Samantha and I got up early. Sure, it’s a holiday and we could have slept in, but there’s nothing that gets me out of bed faster than the promise of breakfast. Our first stop of the day was the War Eagle Mill near Rogers, AR. The mill itself has been in operation for over 170 years and has been rebuilt several times, including once after being burned by retreating Confederate soldiers to prevent it from falling into Union Army hands. It is still a working gristmill (the only one in Arkansas, actually) powered by an eighteen-foot waterwheel. In addition to the mill, there’s a delightful old iron truss bridge that crosses the river; it makes for a very picturesque location. On weekends (and holidays!) their little restaurant serves breakfast…which means I was able to gleefully partake in a fresh, delicious meal when we arrived. Their biscuits were divine. Sam was able to buy some freshly-milled flour to bring home, too. The river itself has swollen quite a bit with the recent rain; I’d visited back in March and there was a lovely little waterfall next to the mill. Today, however, the river churned powerfully and the water wheel was locked in place. The mill and bridge aren’t in danger, it seems, but some of the access roads nearby were getting close to flooding.

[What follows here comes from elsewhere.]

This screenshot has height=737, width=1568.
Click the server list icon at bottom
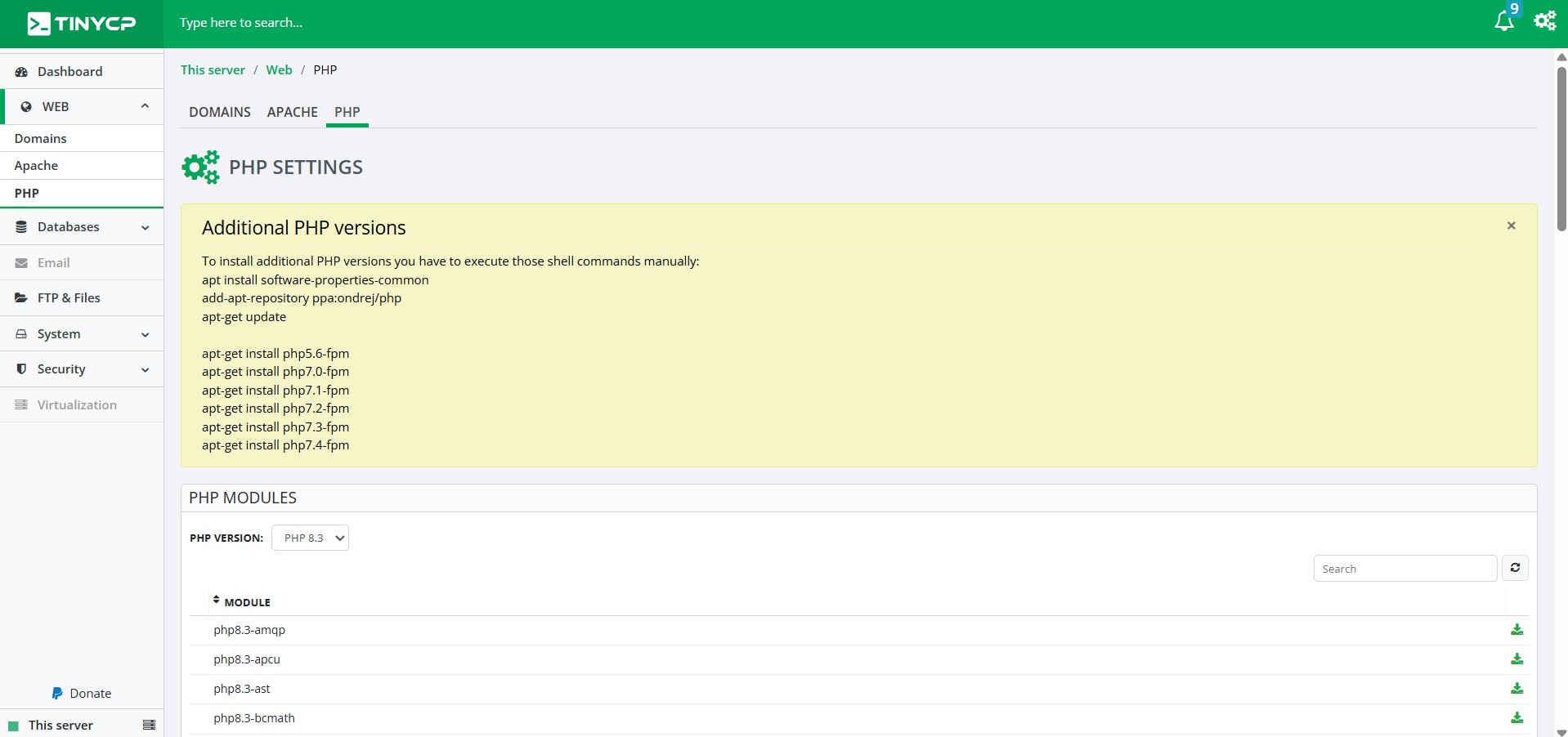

After we finished with War Eagle, we hopped in the car and drove to Rogers. I’m a sucker for old neon, and I pulled into an old ice-cream shop so I could capture their lovely sign; the chocolate shake was purely an afterthought. This was on the way to our second stop: Crystal Bridges Museum of American Art. Some friends had recommended the museum, but I didn’t really know much about it. We got to Bentonville (home of Wal-Mart, which actually also sponsors the museum so that admission is free) and arrived at the museum, which was expectedly packed with holiday crowds. It was really worth the drive; the grounds are beautiful (they have several nature trails) & the artwork inside is varied and intriguing. I saw a Picasso, some Georgia O’Keeffe work, Maxfield Parrish, a Van Gogh, several Andy Worhols, a Norman Rockwell painting, and more. Everybody we ran into that worked there was SUPER excited and enthusiastic. They even relocated a Frank Lloyd Wright house from New Jersey and are re-assembling it on the property to be unveiled this autumn. Now that I’ve been there, I recommend it too!
As we wove our way back home, we stopped at Natural Falls State Park in far eastern Oklahoma. I first visited the falls back in October of 2013, on the day that Samantha and I first started text messaging each other. This was a few days before our first date! It was lovely to return to this place with her now on my arm. Unfortunately, I had not planned for a short hike and the unexpected sunshine had turned my flannel shirt into a sauna. We made it to the base of the waterfall, but on the way back up I started feeling wimpy. By the time we made it back to the car, I had to sit in the air conditioning for several minutes before I felt up to getting back on the road. I need to eat fewer burgers and spend some time improving my personal health; I’m only 34, but it gets harder every year.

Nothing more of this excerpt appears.